[Start SELECTED EXCERPT]
The young scribe gained fame early in life for searing, award-winning works such as "A Raisin in the Sun," along with her own more intimate journals reflecting a keen eye for taking in societies cultural details. She also was famous for being young, gifted, black and a woman, but her words seemed to transcend race and gender, and it's that theme that director Mark Kirk is pursuing in his latest production.
"To Be Young, Gifted and Black" by Robert Nemiroff, opens tonight in the Darby Hope Theatre on the Baker University campus.
"It's a chance to see the work of a brilliant young woman whose creativity and talent were cut short too soon," Kirk says.
Kirk, a professor in the theater department, directs several shows a year, and he's trying something new with this one he's staging it as a reader's theater production with only a week's rehearsal time.
"It's reader's theater with a little extra," he says with a laugh.
[End SELECTED EXCERPT]
[Start LISTED ENTRIES]
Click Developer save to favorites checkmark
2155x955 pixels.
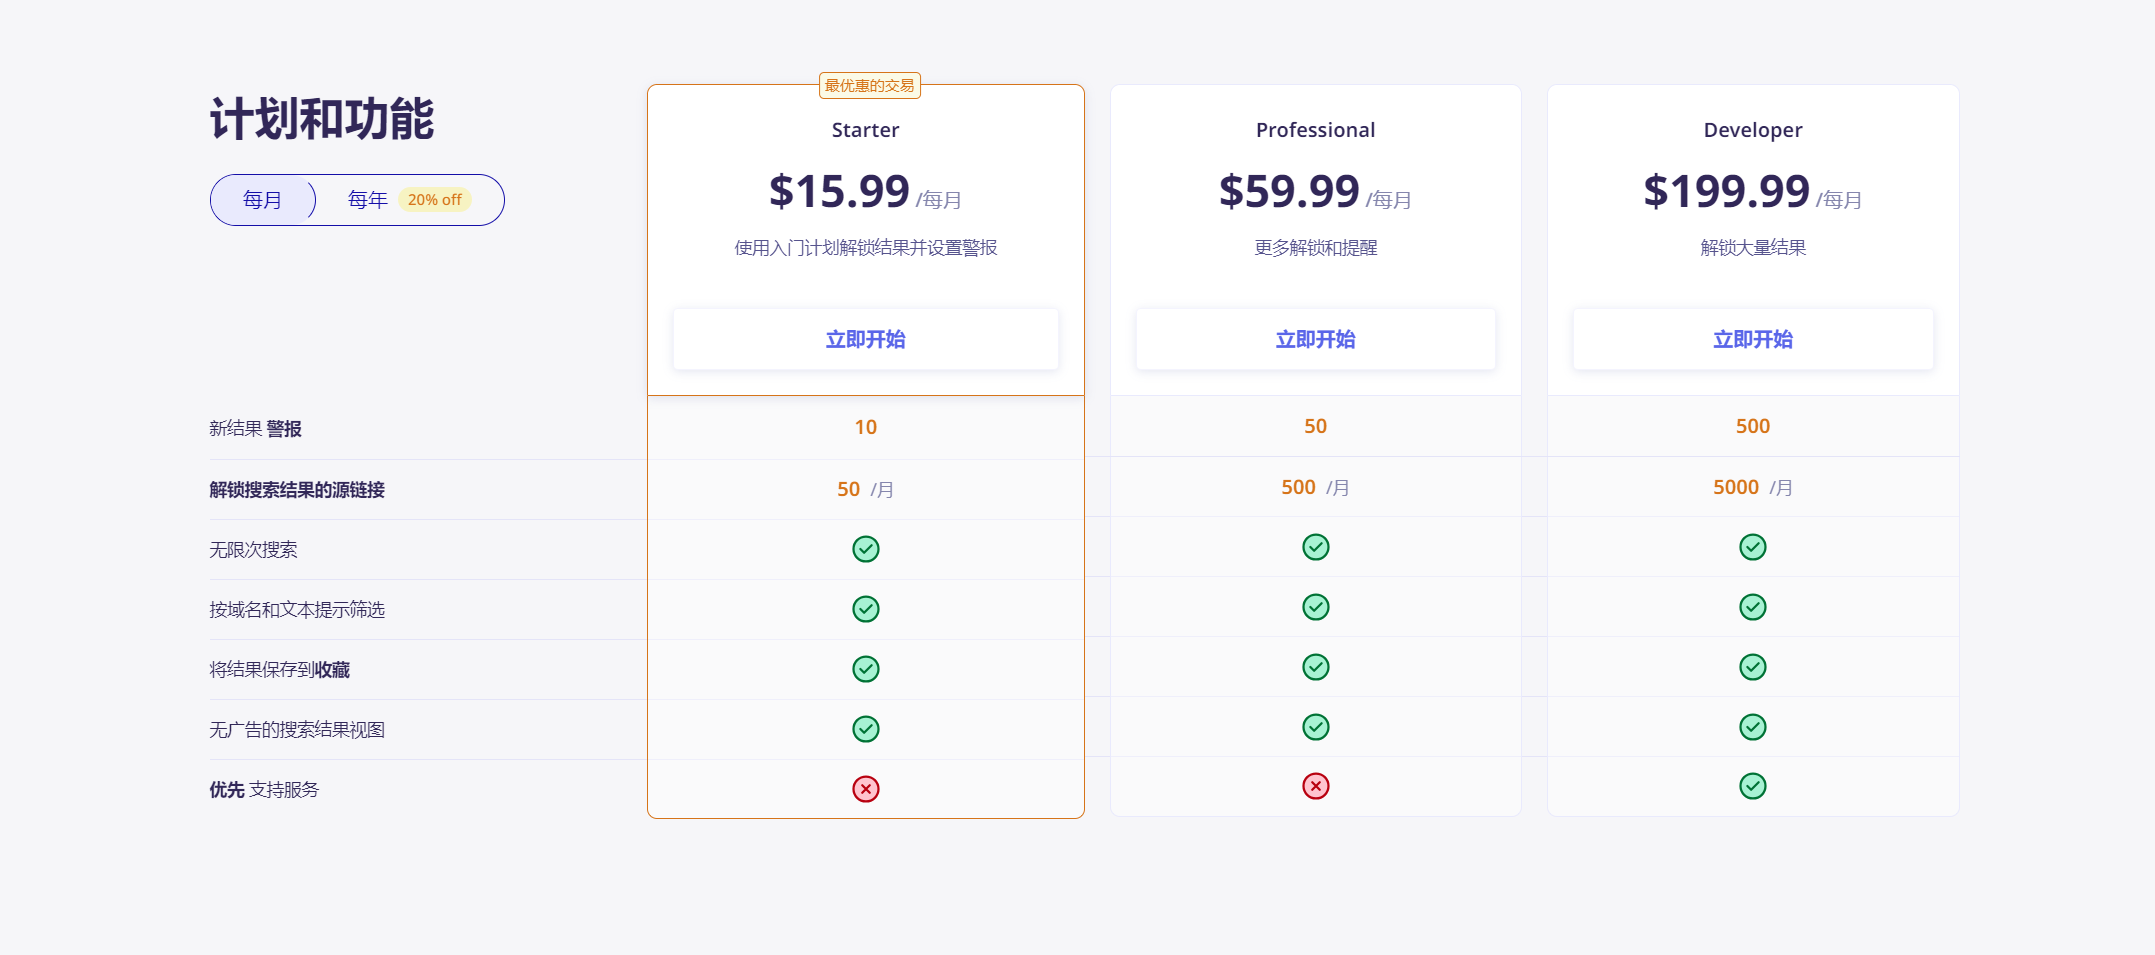click(x=1752, y=667)
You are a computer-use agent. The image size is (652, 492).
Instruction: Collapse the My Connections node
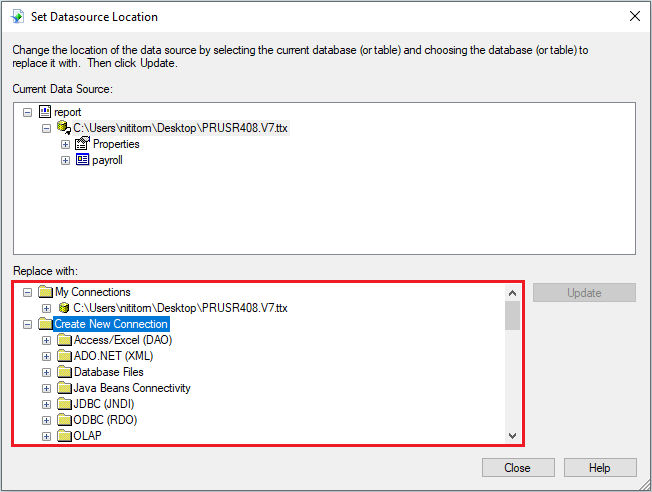click(27, 292)
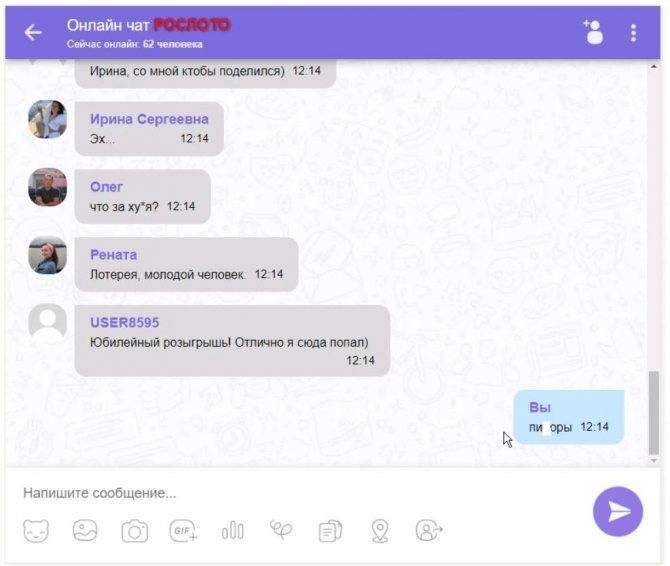The image size is (670, 566).
Task: Open the sticker bear face icon
Action: point(36,531)
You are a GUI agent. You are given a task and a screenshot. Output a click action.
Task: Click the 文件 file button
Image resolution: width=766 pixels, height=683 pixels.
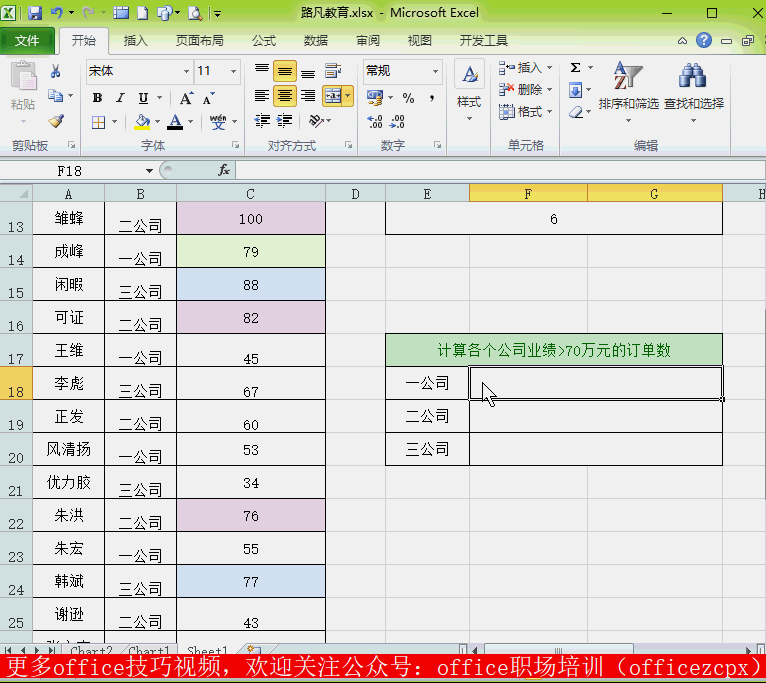click(x=28, y=41)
[End LISTED ENTRIES]
◆ GIVEN REQUEST A
In the article about the campus theater production, where does the show open tonight?
◆ GIVEN REQUEST B
Repeat the stretch of the article about the campus theater production from "The young scribe" through "Baker University campus.".
◆ GIVEN REQUEST C
Pick up the article about the campus theater production after its last sentence and keep it going.

◆ EXPECTED ANSWER A
In the Darby Hope Theatre on the Baker University campus.

◆ EXPECTED ANSWER B
The young scribe gained fame early in life for searing, award-winning works such as "A Raisin in the Sun," along with her own more intimate journals reflecting a keen eye for taking in societies cultural details. She also was famous for being young, gifted, black and a woman, but her words seemed to transcend race and gender, and it's that theme that director Mark Kirk is pursuing in his latest production.
"To Be Young, Gifted and Black" by Robert Nemiroff, opens tonight in the Darby Hope Theatre on the Baker University campus.

◆ EXPECTED ANSWER C
The selection of "Gifted" centered on several issues. Kirk wanted a show that did not call for a lot of technical emphasis. And he wanted a show that could be performed in a quick turnaround so that talented performers on campus who could not make room in their schedules for a full six weeks of rehearsal could have an opportunity to be in a production.
"The idea is to get in and out real fast, and it's neat because we have a lot of new talent appearing in it; people that have not had a chance to appear before," Kirk says.
Primarily, he selected the play to showcase the words of a great playwright who just happened to also be a minority.
"There are no stars or leads in this one. It's just a chance to showcase great material," he says.
The play is an adaptation of Hansberry's works, including "A Raisin in the Sun." It features characters from that play and others. But along with that, it also makes Hansberry a character by adding in excerpts from journals and letters that she wrote. People who also knew Hansberry personally make their appearance as characters.
Hansberry's husband, Robert Nemiroff, created the play adaptation.
"So much theater is written with white male roles in mind. We were searching for literature that represented women and minority issues," Kirk says.
The play is sponsored through a joint effort between the theater department and the International and Black Student Union.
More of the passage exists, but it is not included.